PROMPT: From the first line to the last, reproduce the data exactly.

>>>>>

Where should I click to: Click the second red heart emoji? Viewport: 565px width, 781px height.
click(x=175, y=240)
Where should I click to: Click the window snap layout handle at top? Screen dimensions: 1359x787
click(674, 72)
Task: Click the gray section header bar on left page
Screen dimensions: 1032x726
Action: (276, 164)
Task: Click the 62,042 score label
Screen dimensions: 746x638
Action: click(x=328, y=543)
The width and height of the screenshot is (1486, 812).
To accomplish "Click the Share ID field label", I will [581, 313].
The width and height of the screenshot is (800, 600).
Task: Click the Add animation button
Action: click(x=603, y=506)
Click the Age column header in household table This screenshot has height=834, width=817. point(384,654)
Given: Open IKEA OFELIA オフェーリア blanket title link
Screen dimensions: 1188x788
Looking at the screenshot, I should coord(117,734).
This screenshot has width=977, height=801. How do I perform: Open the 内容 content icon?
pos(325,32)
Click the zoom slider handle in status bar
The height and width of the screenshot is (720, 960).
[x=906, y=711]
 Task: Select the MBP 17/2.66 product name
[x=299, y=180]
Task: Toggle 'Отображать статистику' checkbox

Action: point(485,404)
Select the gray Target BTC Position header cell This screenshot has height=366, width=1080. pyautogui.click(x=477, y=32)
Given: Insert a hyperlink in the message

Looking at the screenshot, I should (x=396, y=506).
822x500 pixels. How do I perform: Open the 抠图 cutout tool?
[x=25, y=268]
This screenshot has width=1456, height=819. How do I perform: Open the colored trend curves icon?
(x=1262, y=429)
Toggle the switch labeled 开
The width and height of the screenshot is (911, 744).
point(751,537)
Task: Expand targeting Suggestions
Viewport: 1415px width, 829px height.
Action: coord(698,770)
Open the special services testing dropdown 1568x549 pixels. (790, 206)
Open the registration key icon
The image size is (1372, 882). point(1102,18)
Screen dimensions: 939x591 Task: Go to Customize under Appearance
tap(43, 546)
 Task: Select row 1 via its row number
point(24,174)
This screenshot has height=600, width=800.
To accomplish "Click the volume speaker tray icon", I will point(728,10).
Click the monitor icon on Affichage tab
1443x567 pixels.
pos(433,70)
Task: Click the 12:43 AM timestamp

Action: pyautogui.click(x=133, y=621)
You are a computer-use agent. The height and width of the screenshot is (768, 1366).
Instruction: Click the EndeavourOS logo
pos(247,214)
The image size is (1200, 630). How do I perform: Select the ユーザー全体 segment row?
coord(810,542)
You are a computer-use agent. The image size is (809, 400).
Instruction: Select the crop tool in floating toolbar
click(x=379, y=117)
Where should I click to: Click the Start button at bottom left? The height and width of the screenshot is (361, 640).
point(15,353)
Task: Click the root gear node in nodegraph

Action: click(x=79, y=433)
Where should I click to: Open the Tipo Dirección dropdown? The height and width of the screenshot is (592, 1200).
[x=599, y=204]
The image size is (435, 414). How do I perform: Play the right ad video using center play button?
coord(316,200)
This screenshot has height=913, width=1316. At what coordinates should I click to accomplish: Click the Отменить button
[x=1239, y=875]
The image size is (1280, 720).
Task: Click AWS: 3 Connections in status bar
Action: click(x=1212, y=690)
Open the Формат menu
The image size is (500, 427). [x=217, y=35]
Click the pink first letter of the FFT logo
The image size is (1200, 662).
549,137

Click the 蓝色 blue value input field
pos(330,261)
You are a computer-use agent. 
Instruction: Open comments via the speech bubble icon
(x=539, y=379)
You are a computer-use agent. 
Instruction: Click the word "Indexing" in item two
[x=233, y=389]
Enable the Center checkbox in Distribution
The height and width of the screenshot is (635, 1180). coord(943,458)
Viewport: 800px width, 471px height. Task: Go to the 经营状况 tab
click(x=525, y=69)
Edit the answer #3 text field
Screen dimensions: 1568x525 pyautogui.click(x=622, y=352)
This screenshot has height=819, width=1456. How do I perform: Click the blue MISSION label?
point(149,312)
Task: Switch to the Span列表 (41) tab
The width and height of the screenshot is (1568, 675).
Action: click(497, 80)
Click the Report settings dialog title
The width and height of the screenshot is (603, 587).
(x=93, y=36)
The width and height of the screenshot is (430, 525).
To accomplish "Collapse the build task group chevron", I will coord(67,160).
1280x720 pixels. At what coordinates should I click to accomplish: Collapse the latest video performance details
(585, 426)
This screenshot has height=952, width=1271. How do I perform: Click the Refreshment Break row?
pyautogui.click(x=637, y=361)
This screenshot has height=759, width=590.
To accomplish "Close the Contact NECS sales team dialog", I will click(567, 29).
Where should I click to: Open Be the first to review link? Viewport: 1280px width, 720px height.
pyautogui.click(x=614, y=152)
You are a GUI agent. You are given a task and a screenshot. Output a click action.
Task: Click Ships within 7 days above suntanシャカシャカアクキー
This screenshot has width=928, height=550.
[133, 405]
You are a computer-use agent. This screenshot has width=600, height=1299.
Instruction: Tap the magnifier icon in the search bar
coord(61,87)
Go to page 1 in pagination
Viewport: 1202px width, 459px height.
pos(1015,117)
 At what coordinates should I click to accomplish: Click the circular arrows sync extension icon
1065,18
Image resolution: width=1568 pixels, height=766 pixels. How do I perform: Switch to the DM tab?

<<<<<

SOLUTION FOR THIS EXERCISE:
Where should I click to: Click the second red heart emoji? Viewport: 565px width, 781px height.
click(x=175, y=240)
Where should I click to: Click the window snap layout handle at top? Screen dimensions: 1359x787
click(674, 72)
Task: Click the gray section header bar on left page
Screen dimensions: 1032x726
Action: (276, 164)
Task: Click the 62,042 score label
Screen dimensions: 746x638
Action: click(x=328, y=543)
The width and height of the screenshot is (1486, 812).
To accomplish "Click the Share ID field label", I will [581, 313].
The width and height of the screenshot is (800, 600).
Task: Click the Add animation button
Action: click(x=603, y=506)
Click the Age column header in household table This screenshot has height=834, width=817. point(384,654)
Given: Open IKEA OFELIA オフェーリア blanket title link
Screen dimensions: 1188x788
Looking at the screenshot, I should coord(117,734).
This screenshot has width=977, height=801. How do I perform: Open the 内容 content icon?
pos(325,32)
Click the zoom slider handle in status bar
The height and width of the screenshot is (720, 960).
[x=906, y=711]
 Task: Select the MBP 17/2.66 product name
[x=299, y=180]
Task: Toggle 'Отображать статистику' checkbox

Action: point(485,404)
Select the gray Target BTC Position header cell This screenshot has height=366, width=1080. pyautogui.click(x=477, y=32)
Given: Insert a hyperlink in the message

Looking at the screenshot, I should (x=396, y=506).
822x500 pixels. How do I perform: Open the 抠图 cutout tool?
[x=25, y=268]
This screenshot has width=1456, height=819. How do I perform: Open the colored trend curves icon?
(x=1262, y=429)
Toggle the switch labeled 开
The width and height of the screenshot is (911, 744).
point(751,537)
Task: Expand targeting Suggestions
Viewport: 1415px width, 829px height.
Action: coord(698,770)
Open the special services testing dropdown 1568x549 pixels. (790, 206)
Open the registration key icon
The image size is (1372, 882). point(1102,18)
Screen dimensions: 939x591 Task: Go to Customize under Appearance
tap(43, 546)
 Task: Select row 1 via its row number
point(24,174)
This screenshot has height=600, width=800.
To accomplish "Click the volume speaker tray icon", I will point(728,10).
Click the monitor icon on Affichage tab
1443x567 pixels.
pos(433,70)
Task: Click the 12:43 AM timestamp

Action: pyautogui.click(x=133, y=621)
You are a computer-use agent. The height and width of the screenshot is (768, 1366).
Instruction: Click the EndeavourOS logo
pos(247,214)
The image size is (1200, 630). How do I perform: Select the ユーザー全体 segment row?
coord(810,542)
You are a computer-use agent. The image size is (809, 400).
Instruction: Select the crop tool in floating toolbar
click(x=379, y=117)
Where should I click to: Click the Start button at bottom left? The height and width of the screenshot is (361, 640).
point(15,353)
Task: Click the root gear node in nodegraph

Action: click(x=79, y=433)
Where should I click to: Open the Tipo Dirección dropdown? The height and width of the screenshot is (592, 1200).
[x=599, y=204]
The image size is (435, 414). How do I perform: Play the right ad video using center play button?
coord(316,200)
This screenshot has height=913, width=1316. At what coordinates should I click to accomplish: Click the Отменить button
[x=1239, y=875]
The image size is (1280, 720).
Task: Click AWS: 3 Connections in status bar
Action: click(x=1212, y=690)
Open the Формат menu
The image size is (500, 427). [x=217, y=35]
Click the pink first letter of the FFT logo
The image size is (1200, 662).
549,137

Click the 蓝色 blue value input field
pos(330,261)
You are a computer-use agent. 
Instruction: Open comments via the speech bubble icon
(x=539, y=379)
You are a computer-use agent. 
Instruction: Click the word "Indexing" in item two
[x=233, y=389]
Enable the Center checkbox in Distribution
The height and width of the screenshot is (635, 1180). coord(943,458)
Viewport: 800px width, 471px height. Task: Go to the 经营状况 tab
click(x=525, y=69)
Edit the answer #3 text field
Screen dimensions: 1568x525 pyautogui.click(x=622, y=352)
This screenshot has height=819, width=1456. How do I perform: Click the blue MISSION label?
point(149,312)
Task: Switch to the Span列表 (41) tab
The width and height of the screenshot is (1568, 675).
Action: click(497, 80)
Click the Report settings dialog title
The width and height of the screenshot is (603, 587).
(x=93, y=36)
The width and height of the screenshot is (430, 525).
To accomplish "Collapse the build task group chevron", I will coord(67,160).
1280x720 pixels. At what coordinates should I click to accomplish: Collapse the latest video performance details
(585, 426)
This screenshot has height=952, width=1271. How do I perform: Click the Refreshment Break row?
pyautogui.click(x=637, y=361)
This screenshot has height=759, width=590.
To accomplish "Close the Contact NECS sales team dialog", I will click(567, 29).
Where should I click to: Open Be the first to review link? Viewport: 1280px width, 720px height.
pyautogui.click(x=614, y=152)
You are a GUI agent. You are given a task and a screenshot. Output a click action.
Task: Click Ships within 7 days above suntanシャカシャカアクキー
This screenshot has width=928, height=550.
[133, 405]
You are a computer-use agent. This screenshot has width=600, height=1299.
Instruction: Tap the magnifier icon in the search bar
coord(61,87)
Go to page 1 in pagination
Viewport: 1202px width, 459px height.
pos(1015,117)
 At what coordinates should I click to accomplish: Click the circular arrows sync extension icon
1065,18
Image resolution: width=1568 pixels, height=766 pixels. How do I perform: Switch to the DM tab?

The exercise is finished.